A restriction to  $\alpha$ 's observation is if the number of write requests generated by the processor per second exceeds the number of updates that can be serviced by the lower levels per second significantly. If the gap between processor speed in generating writes and the update speed is huge, increasing the write buffer size wouldn't prevent stalls – even a large buffer will saturate after one point. [0.5pts]

**c-2** According to  $\alpha$ , a write-through policy should be preferred for faster operation, since a write-through cache can handle the write and the tag check in parallel (which is not the case for a write-back cache).

- Is  $\alpha$  correct that a write-back cache cannot handle the actual write and the tag check in parallel?
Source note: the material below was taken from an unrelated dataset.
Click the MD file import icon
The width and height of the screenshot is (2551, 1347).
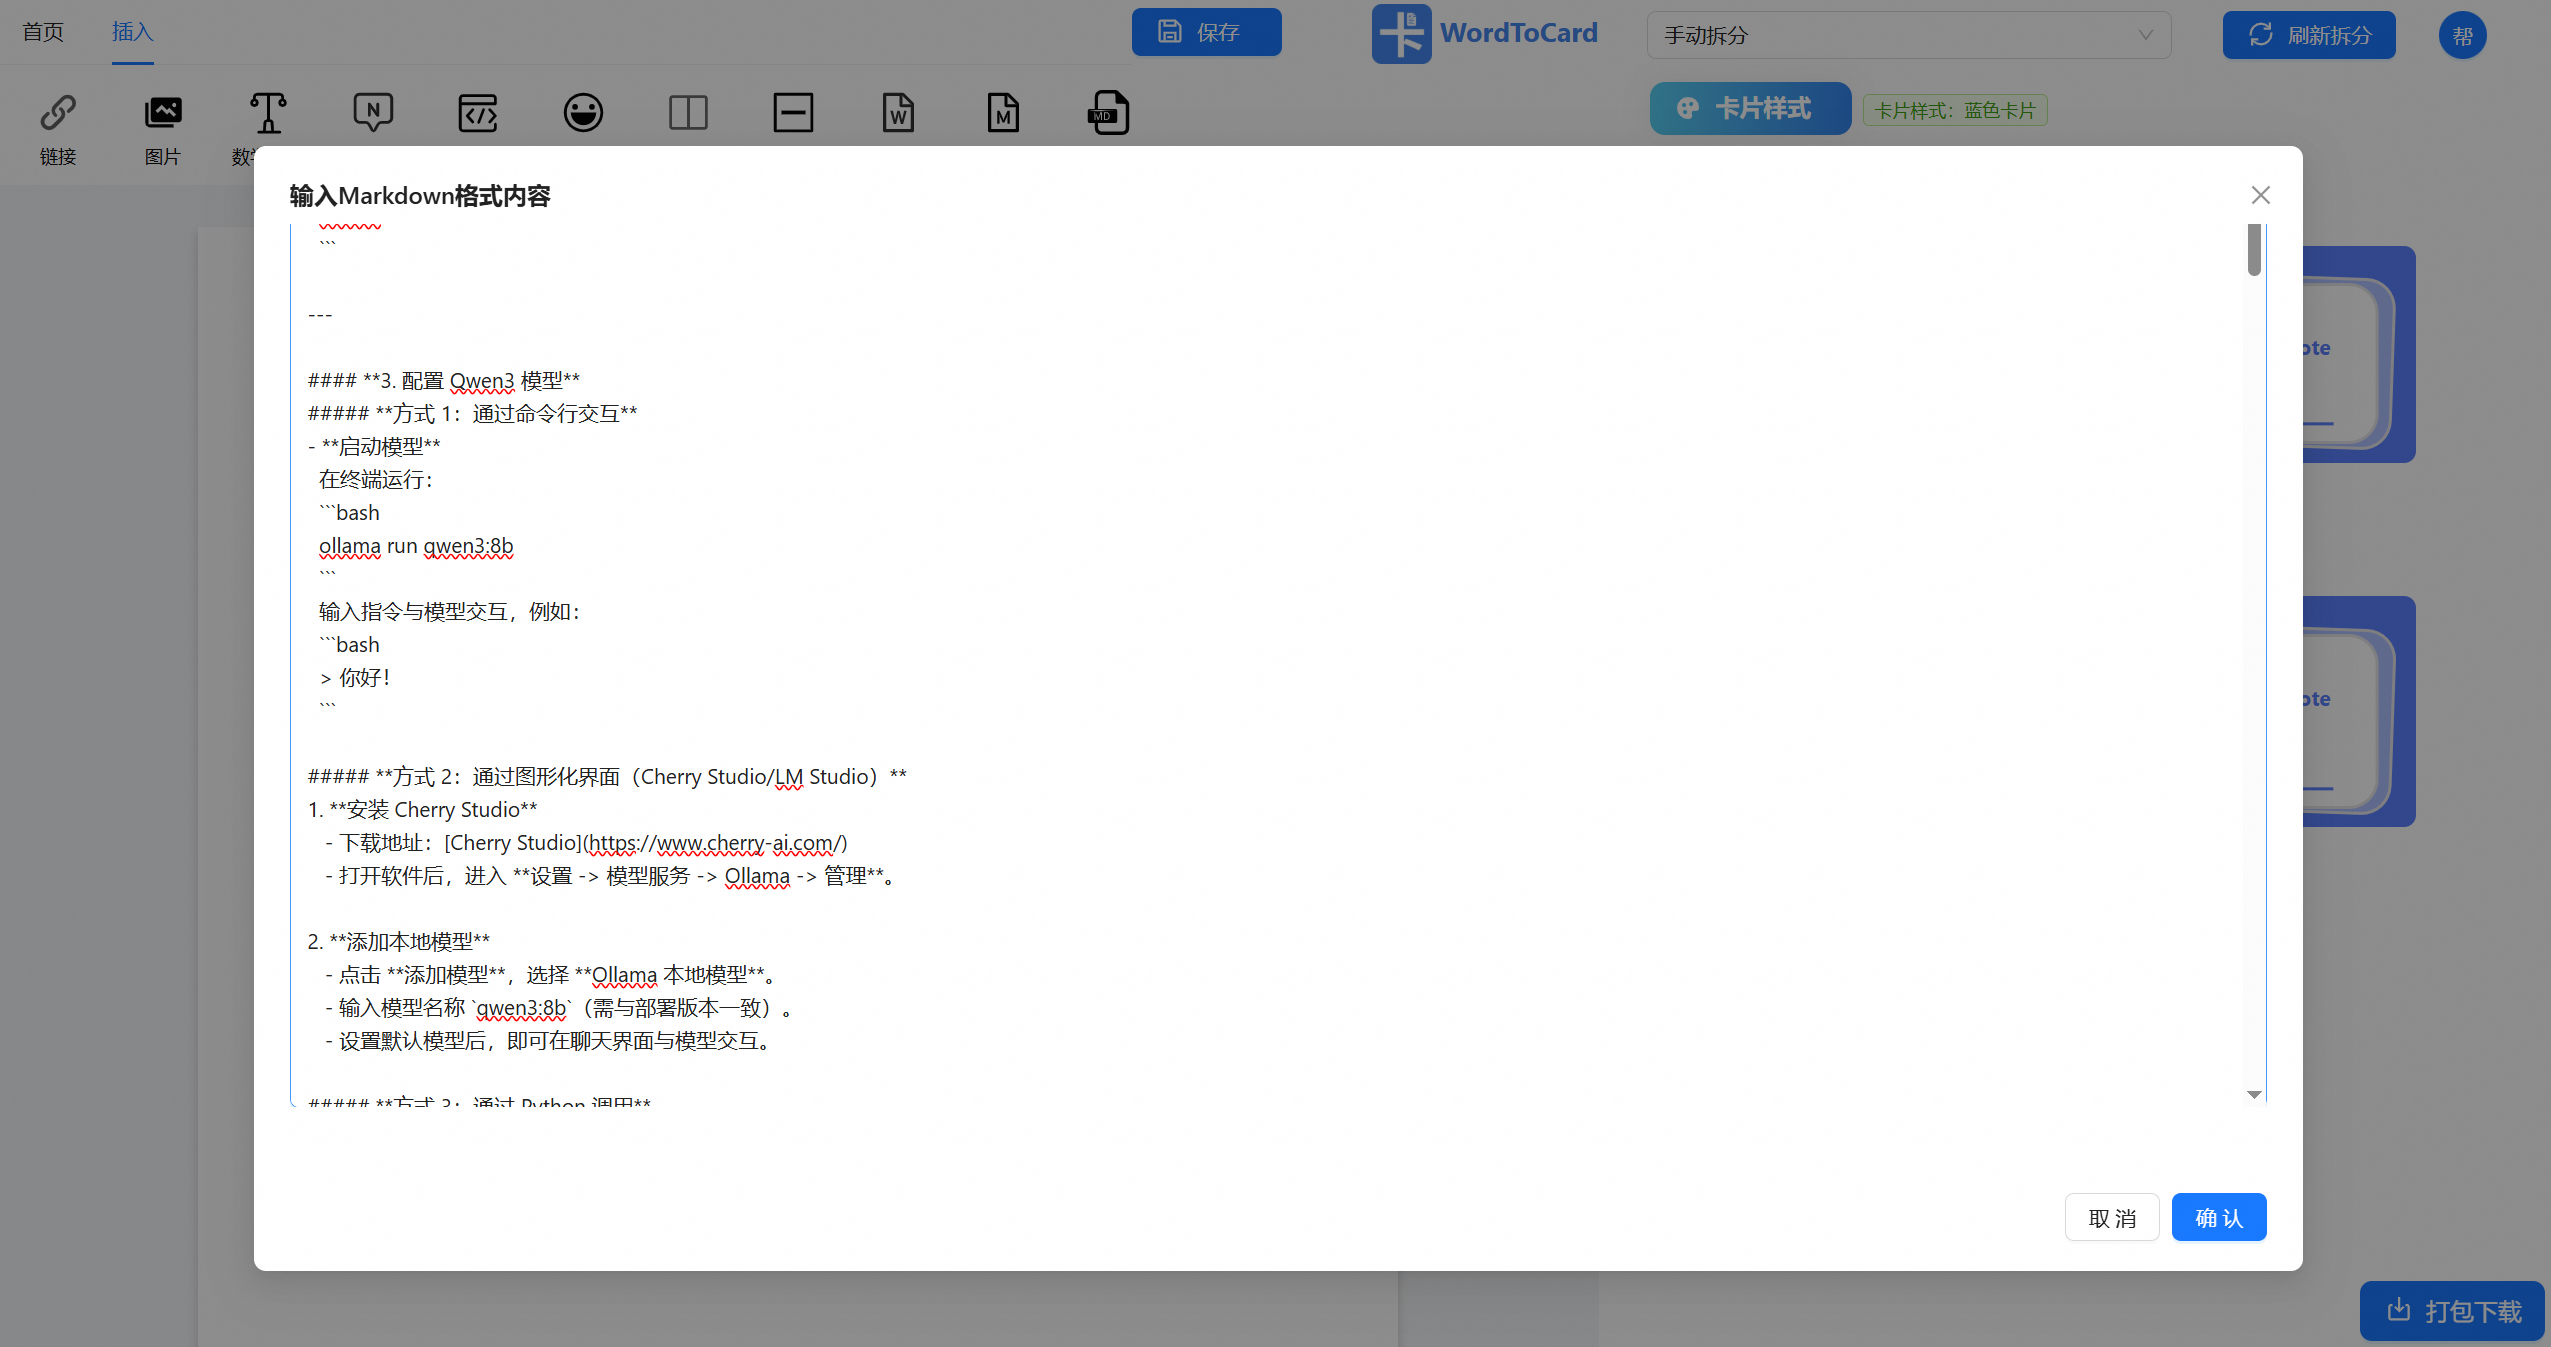click(1108, 113)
Explain.
- Is  $\alpha$ 's insight about write-through caches correct? Explain.

 $\alpha$  is correct: In a write-back cache, if the tag comparison and the actual write are conducted in parallel, and the corresponding line is dirty, we may loose the only existing valid (up-to-date) copy of this line. In a write-through cache, such an overwrite would be safe, since last time the write-through cache was updated, the memory already got the most up-to-date copy.

While write-through caches are simpler to implement to accommodate the parallel tag check, the update overhead may wipe out the corresponding performance benefits. [0.5pts]

## Problem # 10 Computer Architecture

Page 5 of 5

**d [Quantitative Analysis] (1pt)** Your class-mate *θ*'s study on usage of high-level language constructs suggests that procedure calls are one of the most expensive operations. He came up with an ISA which reduces the loads and stores normally associated with procedure calls and returns. The first thing he did was run some experiments with and without this optimization. His experiments deployed the same state-of-the-art optimizing compiler that will be used with either version of the computer. These experiments revealed the following information: (i) The clock cycle time of the optimized version is 5% lower than the unoptimized version. (ii) Thirty percent of the instructions in the unoptimized version are loads or stores. (iii) The optimized version executes two-thirds as many loads and stores as the unoptimized version. For all other instructions the dynamic execution counts are unchanged. (iv) Every instruction (including load and store) in the unoptimized version takes one clock cycle. (v) Due to the optimization, the procedure call and return instructions take one extra cycle in the optimized version, and these instructions account for 5% of total instruction count in the optimized version.

## Is $\theta$ 's optimization working? Justify your answer.

Execution times (E) to be compared:  $I(nstruction) C(ount) \times CPI \times clk$  (period).

 $E_{unoptimized} = IC_{unoptimized} \times CPI_{unoptimized} \times clk_{unoptimized} = IC_{unoptimized} \times 1 \times clk_{unoptimized}$ 

 $E_{optimized} = IC_{optimized} \times CPI_{optimized} \times clk_{optimized}$ . 30% of instructions are load/store, and the optimized version executes 2/3 of them; hence, the optimized version executes 30% × 1/3 = 10% less instructions.  $E_{optimized} = (0.9 \times IC_{unoptimized}) \times (0.95 \times 1 + 0.05 \times 2) \times (0.95 \times clk_{unoptimized})$ .

 $\implies E_{optimized} \approx 0.89775 \times E_{unoptimized}$ . The optimization is working.

0.1pts for comparing execution times. 0.3pts for each correct component of calculation: IC, CPI and clk.